Huzzah! The Market Square Cafe is at long last open, and that’s a damn fine way to kick off the New Year. If we do say so ourselves. This is a dangerous time, that dread last-half-of-January-into-February kill zone where the NYE hangover still lingers; the Christmas tree sits limp and dying in the corner; the holiday bills have come due and the dead-of-winter doldrums have dug in fast. So it’s nice to have some good news to lift our flagging spirits until that first blush of spring arrives, bringing a rejuvenating thaw to our cold and barren hearts.
This warm and welcome little hovel just a couple doors down from Scruffy City Hall offers… well, hell, you’ve probably already heard the sales pitch. Locally-produced foodstuffs and beverages, gourmet sandwiches, blah, blah, blah… all of which is true. But what’s just as exciting is that the MHC has partnered with Visit Knoxville, and will serve as a sort of secondary visitor’s center — i.e. the Scruffy City Visitor Center — when the Visit Knoxville location on the corner of Gay Street and Summit Hill closes down weekdays after 5 p.m.
A visitor center that serves beer. Can any of you think of a better idea than that one? I’ll wait for your answers. But I won’t hold my breath.
—-
Lemmy is dead, and my heart weeps. I have been a devoted follower of Motorhead, and of Lemmy himself, since my teenage years. This is my humble tribute.
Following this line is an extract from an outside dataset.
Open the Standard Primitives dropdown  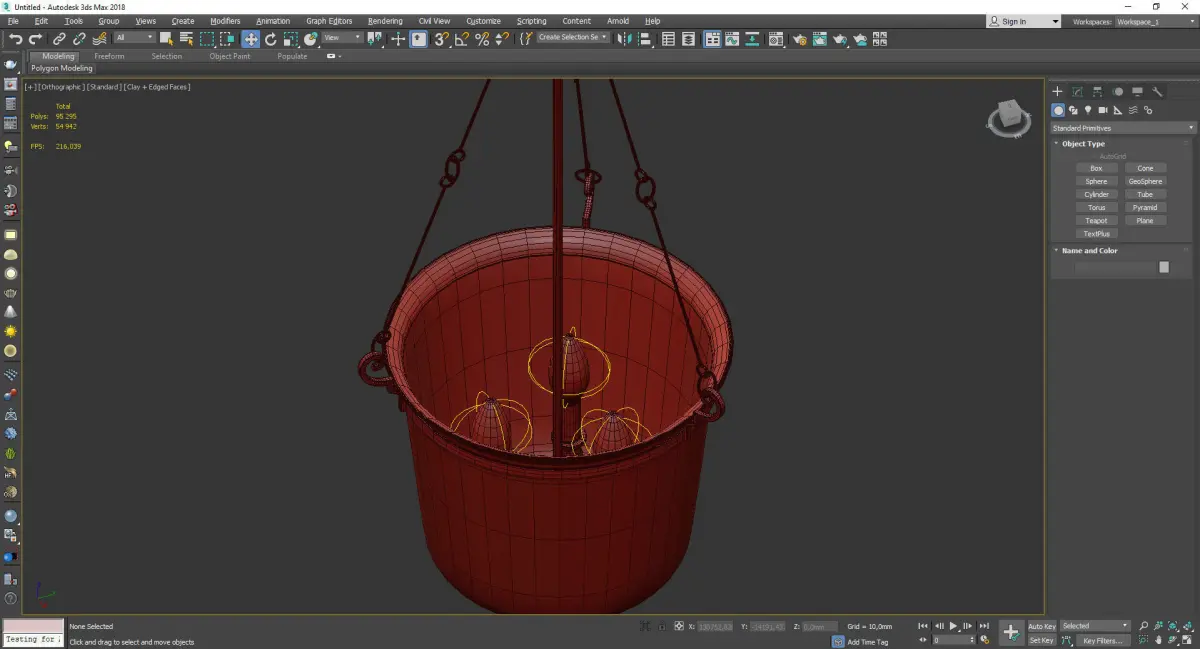[1122, 128]
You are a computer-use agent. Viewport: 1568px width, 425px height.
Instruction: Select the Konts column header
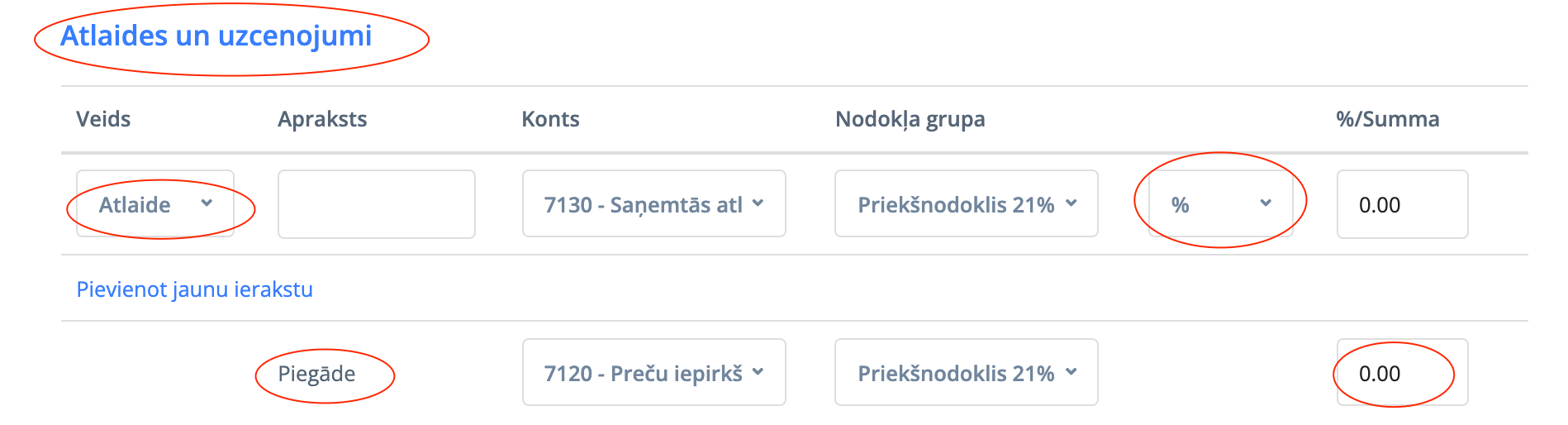550,119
Lemmy Kilmister was truly the last of a dying breed. No pretty-boy rocker, this one; Lemmy was a hard-living rogue in leather and dirty denim, a rude boy savant with animal appetites and a vagabond heart.
His Rawk credentials were impeccable. His first gig of note was as a roadie for the Jimi Hendrix Experience. After a couple stints playing guitar with lesser London outfits, he caught on with Hawkwind, a band whose spacey, post-psychedelic wayfaring has influenced a thousand psych and stoner outfits since.
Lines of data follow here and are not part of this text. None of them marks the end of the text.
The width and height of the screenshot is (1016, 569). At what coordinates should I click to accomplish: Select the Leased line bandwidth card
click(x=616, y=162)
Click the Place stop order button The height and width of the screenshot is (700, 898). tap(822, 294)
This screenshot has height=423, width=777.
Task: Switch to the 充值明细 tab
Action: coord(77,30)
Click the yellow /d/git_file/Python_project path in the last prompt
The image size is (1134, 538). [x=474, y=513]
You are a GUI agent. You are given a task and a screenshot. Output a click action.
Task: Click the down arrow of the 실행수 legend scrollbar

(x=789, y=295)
The story goes that Lemmy had never played the bass guitar when the rest of the band unceremoniously thrust him on stage, Rickenbacker four-string in hand, with instructions to “make some noises in E.”
The resultant fumblings eventually wrought arguably the most distinctive four-string voice in the history of rock ‘n’ roll, a barreling sort of bass-and-rhythm-guitar hybrid, delivered with a tone that was more akin to a DC-10 engine at the point of take-off than a standard bassist’s low-end thrum.
Lemmy was booted out of Hawkwind in 1975 — though the band’s best years were had with LK on the mic — after his arrest at the Canadian border for possession of speed. Or cocaine. Or maybe speed and cocaine. One never knows with these sorts of things.
In any case, if it were not for that little mishap, Lemmy might never have founded Motorhead, his greatest legacy, the long-running hard-rock and proto-metal outfit that has influenced legions of heavy metal and punk outfits in the decades since.
Lemmy once proclaimed Motorhead “the dirtiest band in the world… If you moved in next door (to us),” he said, “your lawn would die.”
Headlong and hell-bent, Motorhead’s music was the distillation of everything that made rock ‘n’ roll bad, and bad for you, its amphetamine roar pre-figuring thrash and speed metal and even hardcore punk. And the frenzied beating heart of the band’s unholy din was frontman Lemmy with his inimitable bass lines and that guttural, damaged howl.
In later years, Lemmy suffered health problems, the inevitable consequence of so many years of living wrong. Reports had it that he tried to cut back on his vices, but inadequately so. He explained his failure to moderate as a “dogged insistence in the face of mounting evidence to the contrary.”
Lemmy died on Dec. 28, claimed by a particularly aggressive case of prostate cancer, complicated by congestive heart failure. If there is a Rock ‘n’ Roll Valhalla, rest assured that Lemmy is there right now, whiskey bottle in hand, snorting a line of speed off some lusty barmaid’s ample bosom. Salute.